In fact, the small size of the figures rendered them suitable for the
enrichment of stelae, plaques, basins and stone vases, rather than for
elaborate wall sculptures, for which in any case they had not the
material. The largest fragment of an early bas-relief that has been
recovered appears to have formed the angle of a stone pedestal, and is
decorated with figures in several registers representing ceremonies of
Sumerian worship. In the upper register on the side that is best
preserved is a priest leading worshippers into the presence of a god,
while below is a crouching figure, probably that of a woman who plays on
a great lyre or harp of eleven cords, furnished with two uprights and
decorated with a horned head and the figure of a bull. On the side in
the upper row is a heavily bearded figure on a larger scale than the
rest, and the mixture of Sumerian and Semitic types in the figures
preceding him suggests that the monument is to be assigned to the period
of Semitic domination, under the rule of the kings of Kish or Akkad.

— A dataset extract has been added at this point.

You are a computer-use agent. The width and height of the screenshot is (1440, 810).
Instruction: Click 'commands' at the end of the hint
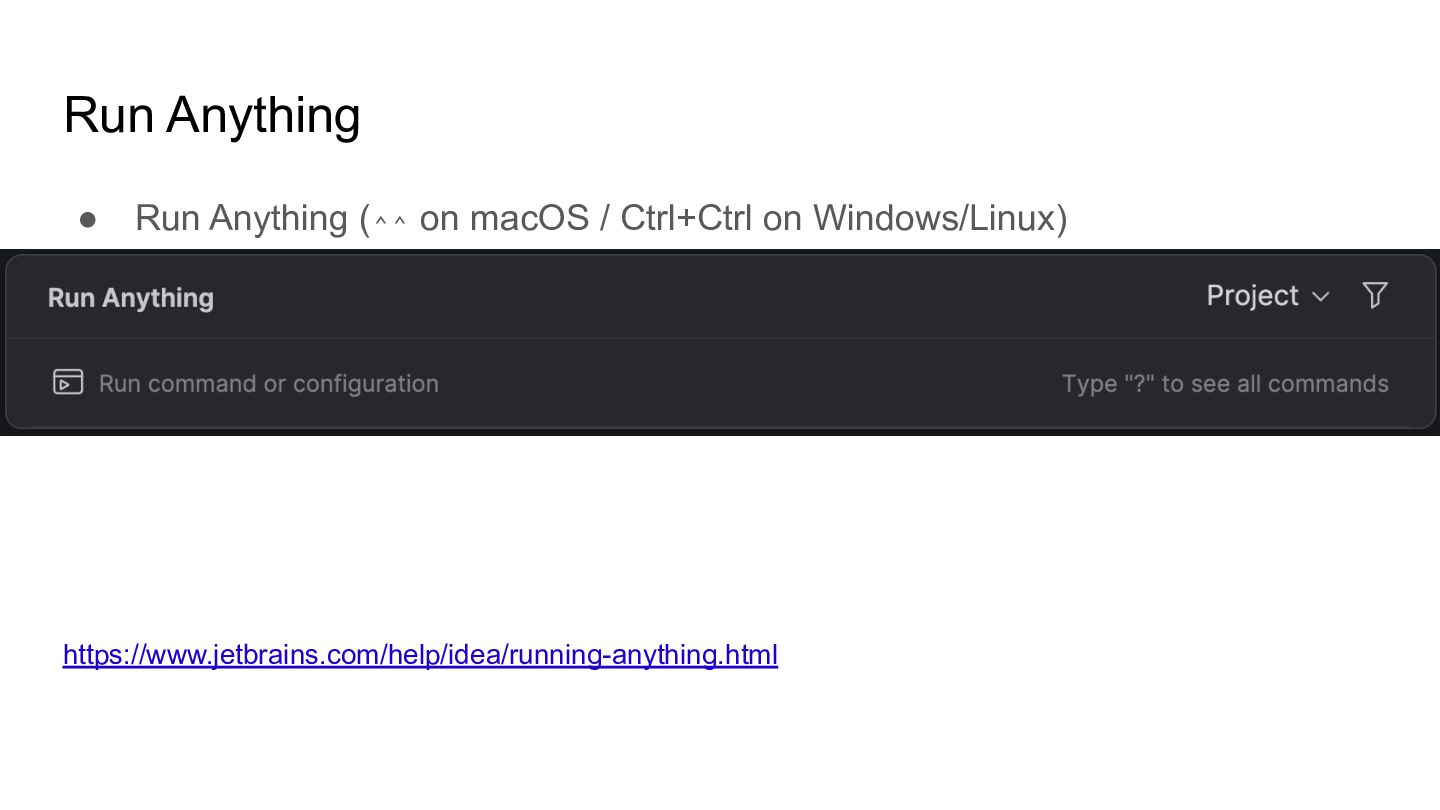[1328, 384]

But it is obviously Sumerian in character, resembling the work of
Gudea's period rather than that of Naram-Sin. The
perfection of detail which characterized the best work of the Sumerian
sculptors is well illustrated by two fragments of reliefs, parts of
which are drawn in outline in the accompanying blocks. The one on the
left is from a bas-relief representing a line of humped cattle and
horned sheep defiling past the spectator. It is badly broken, but enough
is preserved to show the surprising fidelity with which the sculptor
has reproduced the animal's form and attitude. Though the subject
recalls the lines of domestic animals upon the Assyrian bas-reliefs, the
Sumerian treatment is infinitely superior. The same high qualities of
design and workmanship are visible in the little fragment on the right.

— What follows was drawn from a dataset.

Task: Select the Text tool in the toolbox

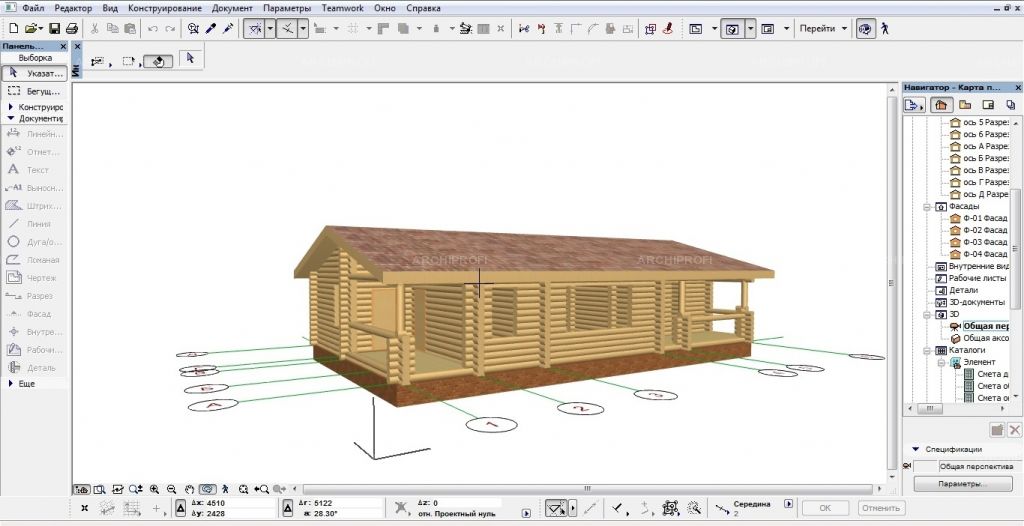Action: pos(37,170)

Of the main sculpture only a human foot remains; but it is beautifully
modelled. The decorative border below the foot represents the spouting
vase with its two streams of water and two fish swimming against the
stream. A plant rises from the vase between the streams, the symbol of
vegetation nourished by the waters. The extreme delicacy of the original
shows to what degree of perfection Sumerian work attained during the
best period. The
use of sculpture in relief was also most happily employed for the
decoration of basins or fountains. The most elaborate of those
recovered, unhappily represented by mutilated fragments only, was
decorated on the outside with a chain of female figures passing from
hand to hand vases of spouting water. Better preserved are the remains
of another basin, which was set up by Gudea in Ningirsu's temple at
Lagash. Rectangular in shape, each corner was decorated with a lion. The
head, drawn in the accompanying block, is a fine piece of sculpture,
and almost stands out from the corner, while the body, carved in profile
on the side of the basin, is in low relief. In this portrayal of a lion
turning its head, the designer has formed a bold but decorative
combination of relief with sculpture in the round. The
most famous examples of Sumerian sculpture are the statues of Gudea,
and the rather earlier one of Ur-Bau, which, however, lose much of their
character by the absence of their heads. It is true that a head has
been fitted to a smaller and more recently found figure of Gudea; but
this proves to be out of all proportion to the body—a defect that was
probably absent from the larger statues. The traditional attitude of
devotion, symbolized by the clasping of the hands over the breast, gives
them a certain monotony; but their modelling is superior to anything
achieved by the Babylonians and Assyrians of a later time. Thus there is
a complete absence of exaggeration in the rendering of the muscles; the
sculptor has not attempted by such crude and conventional methods to
ascribe to his model a supernatural strength and vigour, but has worked
direct from nature. They are carved in diorite, varying in colour from
dark green to black, and that so hard a material should have been worked
in the large masses required, is in itself an achievement of no small
importance, and argues great technical skill on the part of the
sculptors of the later period. For
smaller figures and statuettes a softer stone, such as white limestone,
alabaster, or onyx, was usually employed, but a few in the harder stone
have been recovered. The most remarkable of these is a diorite
statuette of a woman, the upper part of which has been preserved. The
head and the torso were found separately, but thanks to their hard
material they join without leaving a trace of any break. Here, as usual,
the hands are crossed upon the breast, and the folds of the garment are
only indicated under the arms by a few plain grooves as in the statues
of Gudea. But the woman's form is visible beneath the stuff of her
garment, and the curves of the back are wonderfully true. Her hair,
undulating on the temples, is bound in a head-cloth and falls in the
form of a chignon on the neck, the whole being secured by a stiff band,
or fillet, around which the cloth is folded with its fringe tucked in. The
drawing in Fig. 23 scarcely does justice to the beauty of the face,
since it exaggerates the conventional representation of the eyebrows,
and reproduces the texture of the stone at the expense of the outline.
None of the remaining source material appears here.